Les amoureux sortis de leur cachette, le reste de la nuit se passa autour d’un bon repas afin de se remettre de toutes ces émotions. Le maître des lieux avait ouvert la dernière des quelques bouteilles qu’il avait emmenées dans sa retraite et tous les trois avaient trinqué aux amours passées, présentes et à venir. Sur un coin de table Martin boulottait goulument un bouquet de fanes de carottes bien fraîches. Le vieil homme observait les amoureux d’un air pensif, il savait qu’il avait bluffé le sorcier tueur d’amours, que celles-ci sont mortelles et que malgré ses menaces il n’aurait pu le neutraliser. L’aube venue les jeunes gens prirent congé en multipliant remerciements chaleureux et promesses de reconnaissance éternelles. Le vieil homme les pris dans ses bras et leur prodigua un ultime conseil : « Allez, parcourez le monde et ne cessez de vous aimer. Vous avez été conscient du danger, continuez de déjouer les pièges du sorcier, sachez entretenir votre amour, veiller sur lui lorsqu’il menacera de s’éteindre.
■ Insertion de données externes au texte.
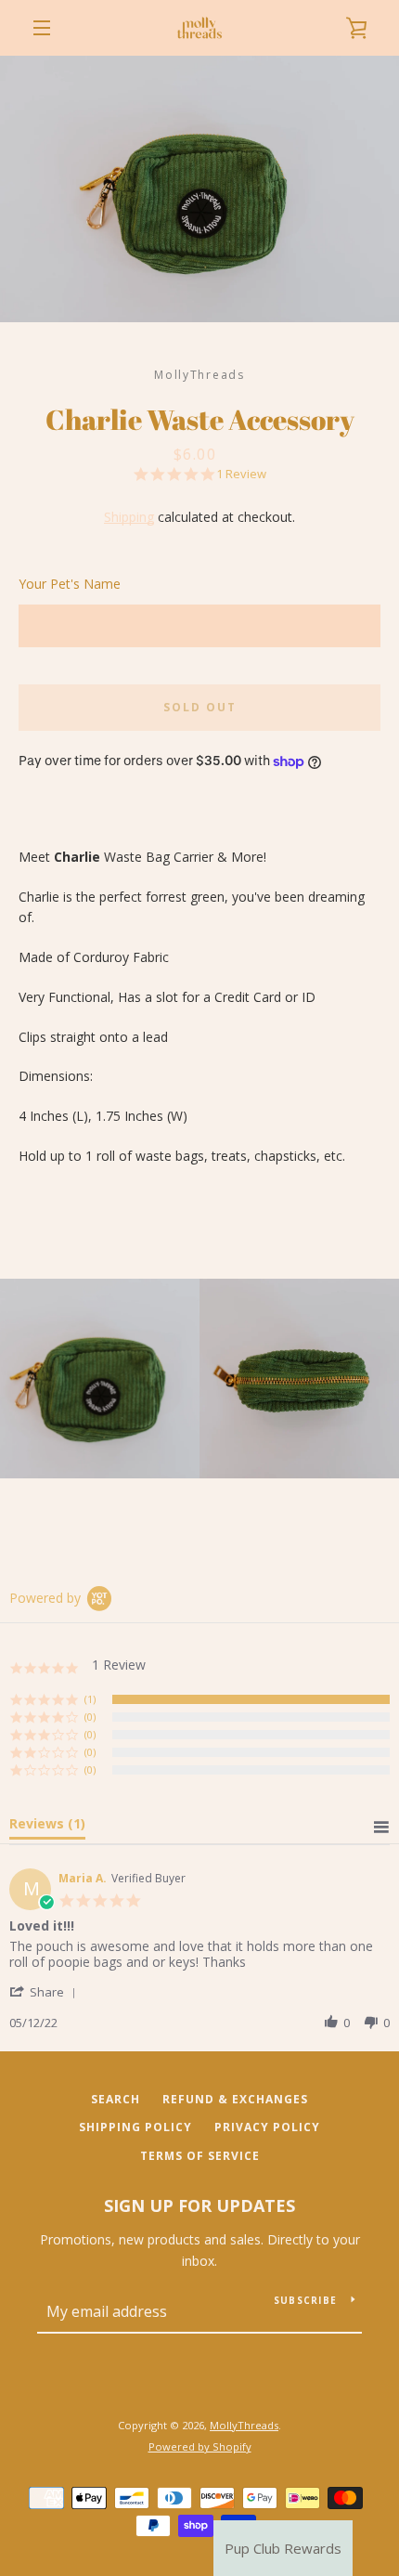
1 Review (241, 474)
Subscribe (305, 2300)
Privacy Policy (267, 2127)
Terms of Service (200, 2156)
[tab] (47, 1827)
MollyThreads (244, 2425)
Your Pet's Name (70, 583)
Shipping (129, 517)
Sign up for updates (199, 2205)
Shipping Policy (135, 2127)
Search (115, 2099)
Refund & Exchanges (235, 2099)
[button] (46, 1991)
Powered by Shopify (199, 2446)
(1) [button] (90, 1699)
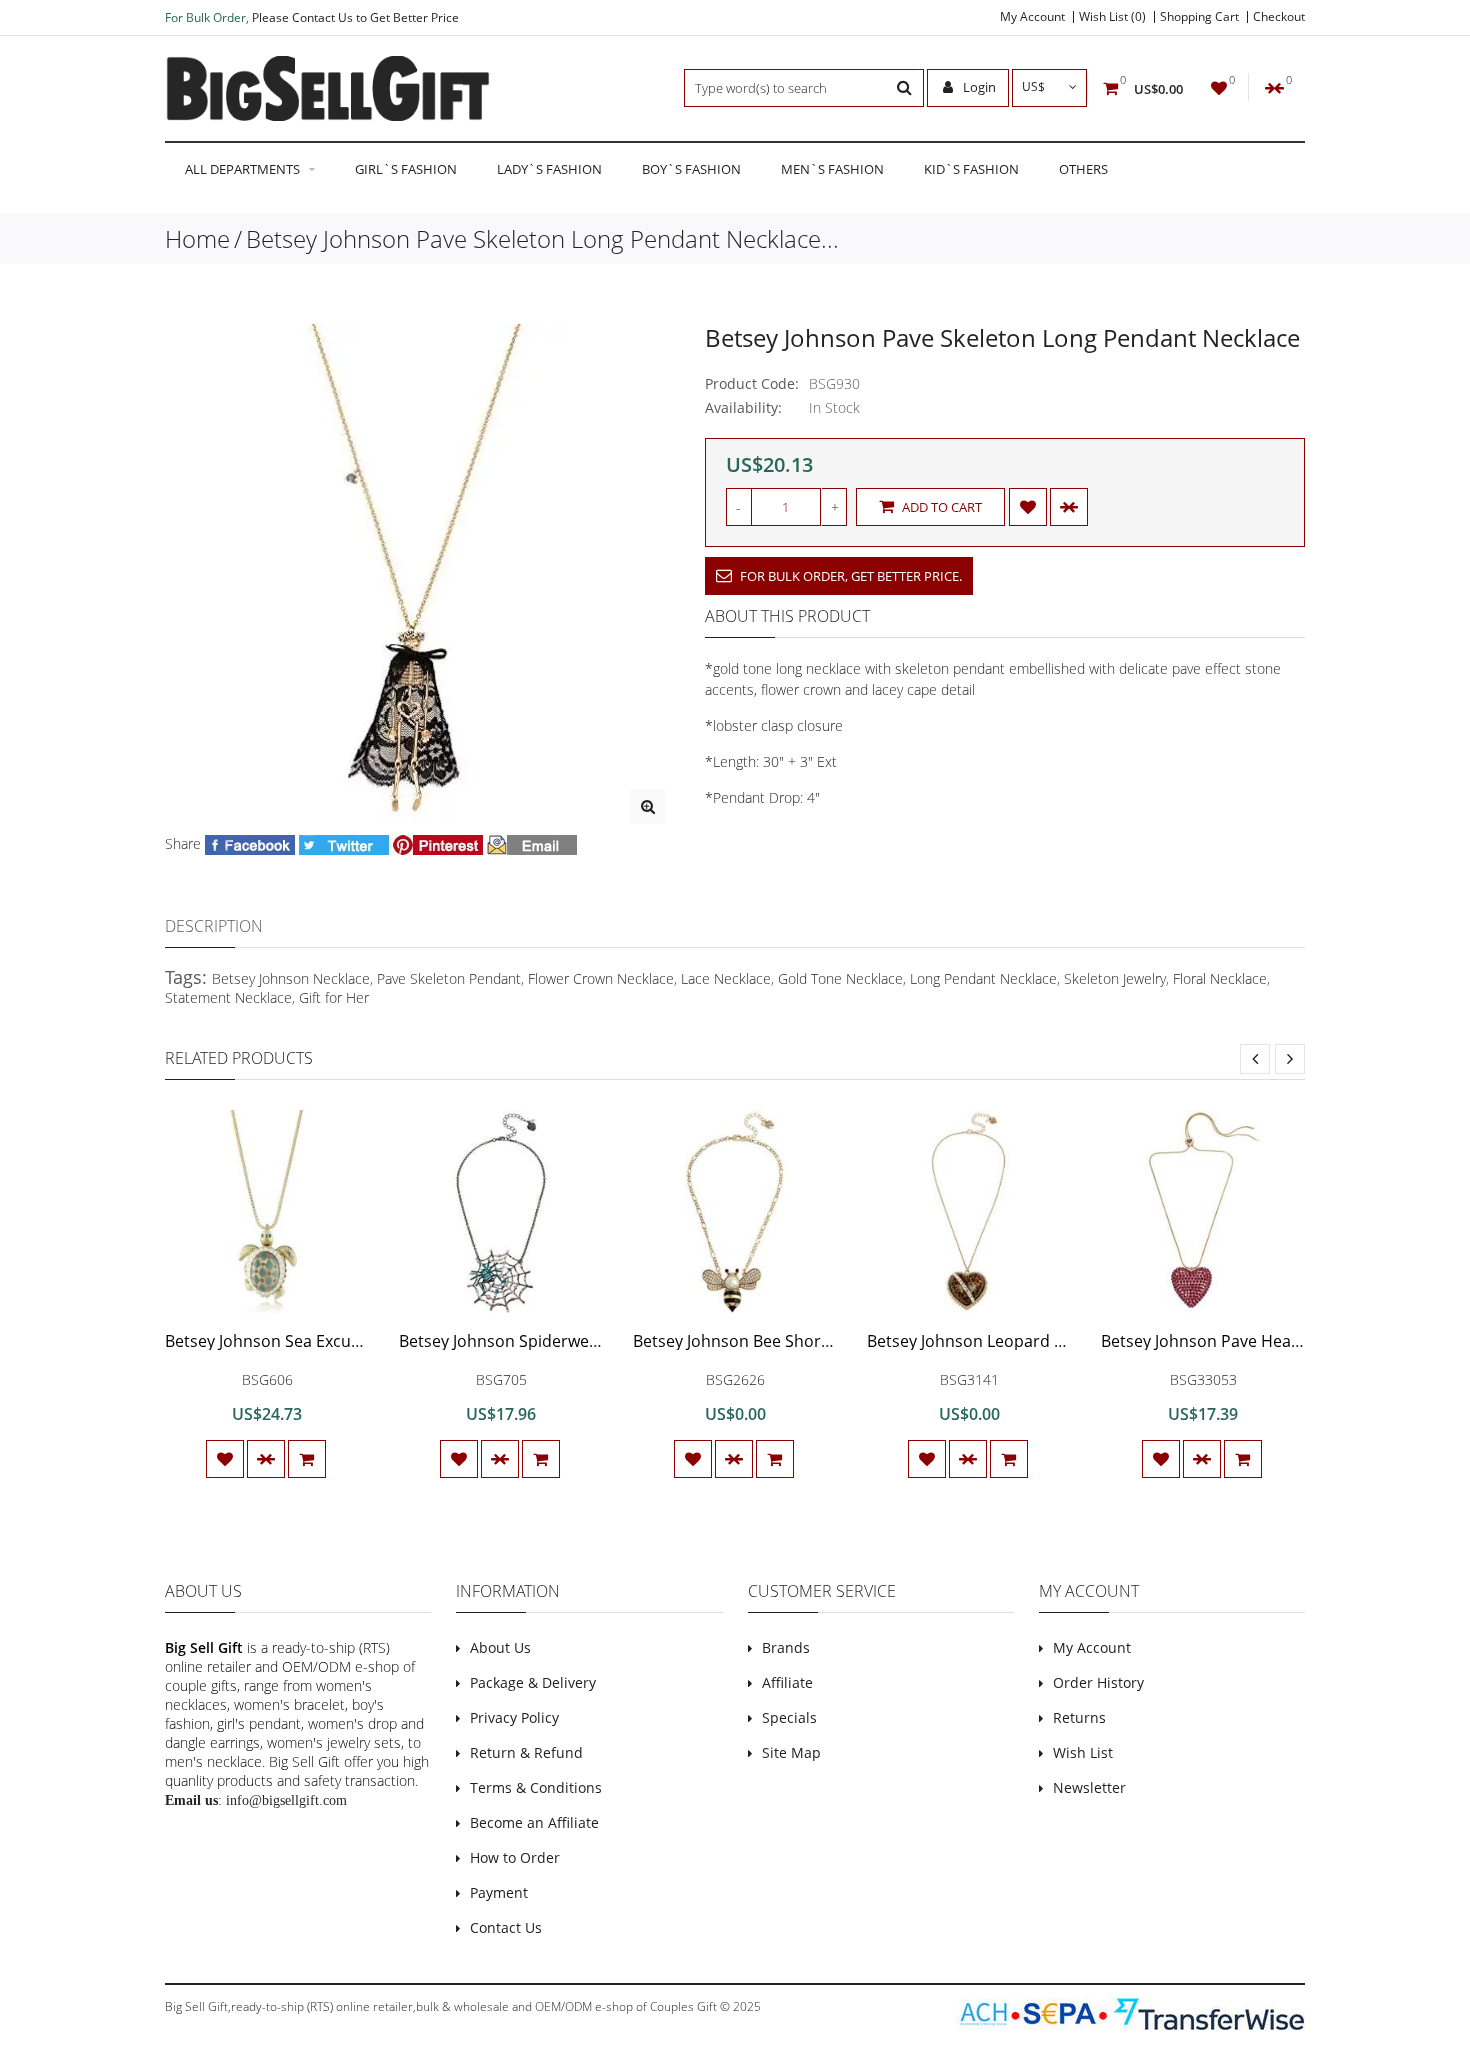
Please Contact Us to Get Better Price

La forêt vous attend, elle vous sera amicale, je sais même un endroit où elle a déjà disposé un lit de feuilles mortes où vous pourrez vous aimer, pour graver dans vos souvenirs les périls de cette nuit extraordinaire. Allez et soyez heureux » Et ils s’en allèrent, main dans la main, dans les brumes du matin.

Quand le soleil fut bas et le jour bien avancé, le vieux monsieur alla saluer Martin à l’entrée de son terrier, passa une main caressante sur ses oreilles, allongées sur son dos, et le remercia. Puis, un bâton à la main, il disparut entre les arbres. Au centre d’une clairière il y avait un lit de feuilles mortes où les empreintes de deux corps se lisaient encore. Il s’y allongeât, eût une pensée pour son grand amour éteint et ferma les yeux pour ne plus jamais les rouvrir.